Oskar Emmenegger & Söhne AG, Restaurator, Stöcklistrasse, CH-7205 Zizers, Telefon 081-3072201, Telefax 081-3072251 Oskar Emmenegger & Söhne AG, Restaurator
 

Vorträge

Fassaden, Befund, Interpretation und Umgang

Autor: Prof. Oskar Emmenegger

Noch vor 20 bis 30 Jahren wurde Architekturstudenten an Akademien beigebracht: "Nur eine schlechte Architektur braucht Wandmalerei". Etwas ehrlicher hört sich später der Grundsatz an: "Eine schlechte Architektur kann auch mit malerischen Mitteln nicht mehr gerettet werden". Ist es nicht eher die Tatsache, dass man vor allem seit dem frühen 20. Jahrhundert die Architektur als eine eigenständige Kunstrichtung propagierte, an der zum räumlichen dreidimensionalen Gestalten, die Plastik vorgezogen wurde ? Man verbannte die Malerei als zweidimensionales, illusionistisches Kunstwerk auf die Staffelei. Hat nicht die Rationalisierung und reines Zweckdenken alles unnützlich scheinende verdrängt ? Hat nicht materialgerechtes Denken mitgewirkt wie Holz ist Holz, Stein ist Stein, oder auf das 20. Jahrhundert übertragen, Beton ist Beton ? Sicher sind die Wurzeln solcher Überlegungen und Empfindungen weit zurück zu suchen.

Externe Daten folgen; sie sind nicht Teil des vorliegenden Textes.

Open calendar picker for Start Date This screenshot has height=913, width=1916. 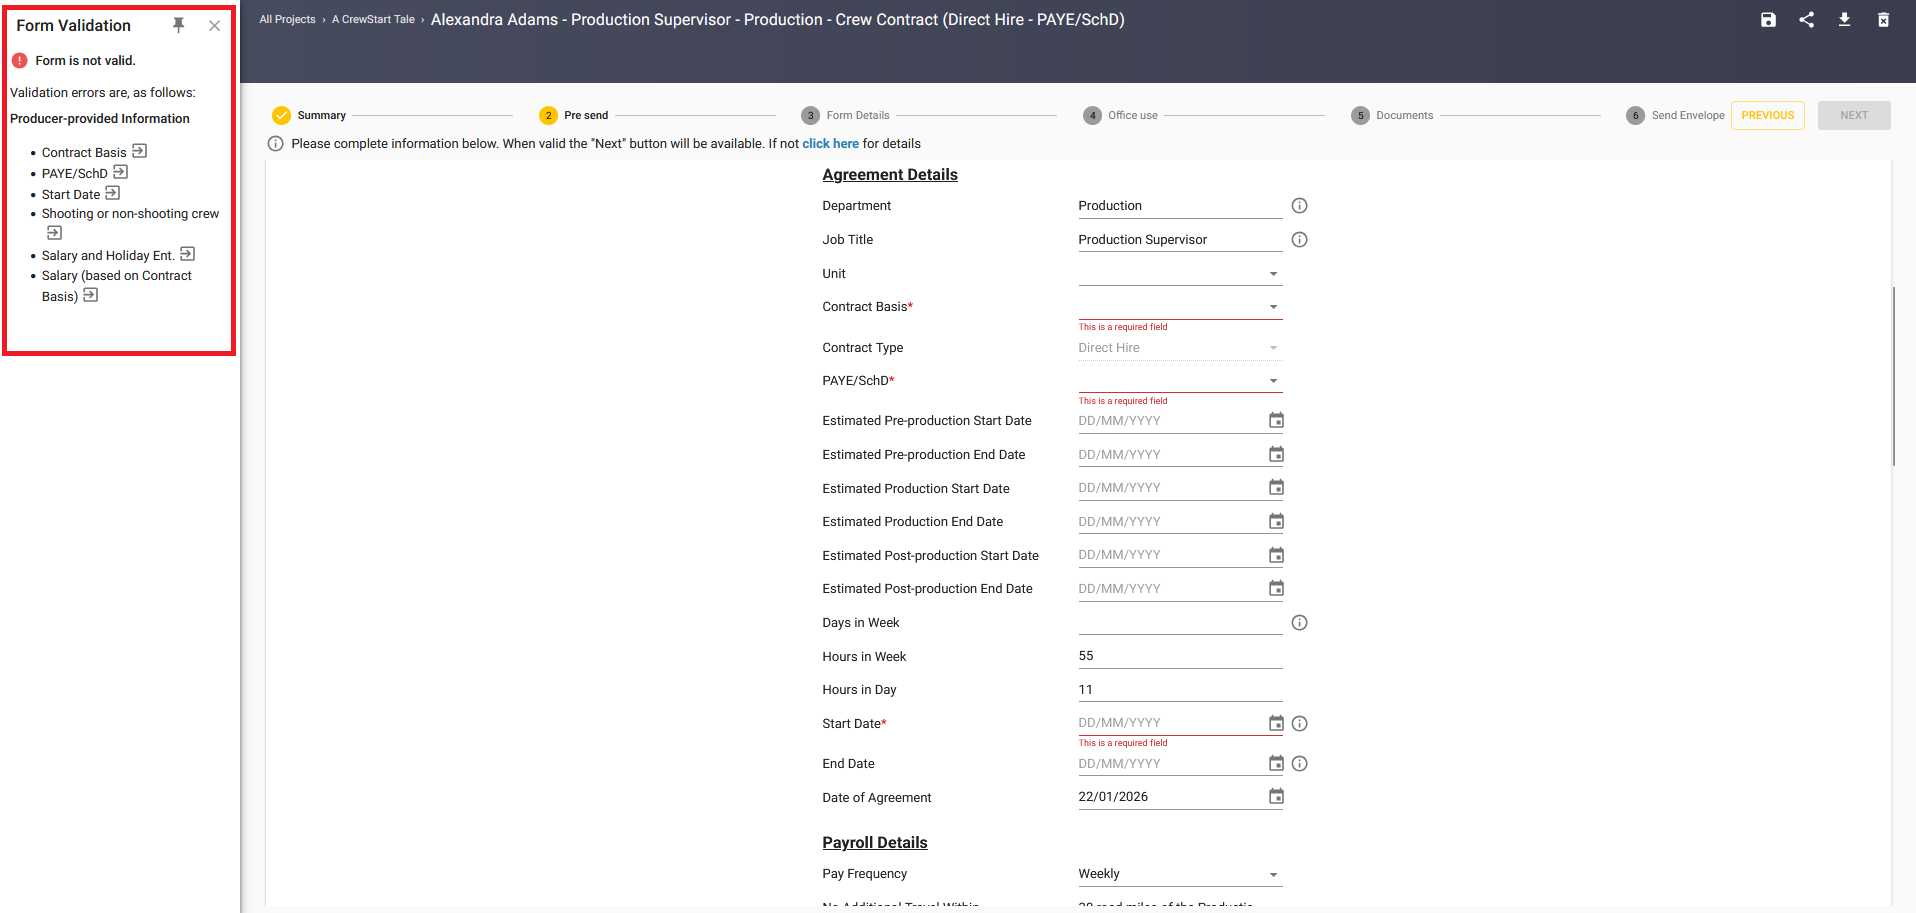pos(1276,723)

Der Bruch mit der Tradition Fassaden farbig zu gestalten, liess nicht nur viel vorhandenes an historischen Bauten zerstören. Es geschah schlimmeres:

  1. Das Angebot an Flächen welche Wandmalerei zulassen, ist entsprechend dem heutigen Baustil und Bautechnik weder gegeben noch erwünscht.
  2. Die Beziehung der Maler zur Architektur ging verloren, wie auch bei vielen Architekten das Empfinden, Architektur und Malerei als ein harmonisches, durchdachtes Ganzes und nicht nur als ein Detail zu sehen.
  3. Die künstlerischen Voraussetzungen für jedes Gestalten wie auch die maltechnischen Kenntnisse, gingen verloren. Was übrig blieb sind Quellenschriften die wohl zur Orientierung helfen, aber die verlorene Erfahrung und das Können nicht ersetzen. Die daraus resultierenden Garantieschäden infolge Ausführungsmängel, zerstören schlussendlich den letzten Mut von Auftraggeber wie Auftragnehmer, Historisches zu restaurieren und Schöpferisches in Form von Wandmalerei zu entwickeln.
  4. Der Rest an gutem Willen wird nochmals geschmälert durch die Euphorie zu isolieren. Nicht nur die durch Isolierung anzustrebenden K-Werte werden meist bevorzugt, wenn es um die Frage sein oder nicht sein von Wandmalerei geht. Farbstarke Neugestaltungen sind nicht erwünscht, denn viele isolierende Baustoffe zerfallen leicht durch Temperaturverwitterung. Gelbe, rote, braune und schwarze Farben zum Beispiel, wovon eine Malerei lebt, übertragen viel Wärme in die Tiefe.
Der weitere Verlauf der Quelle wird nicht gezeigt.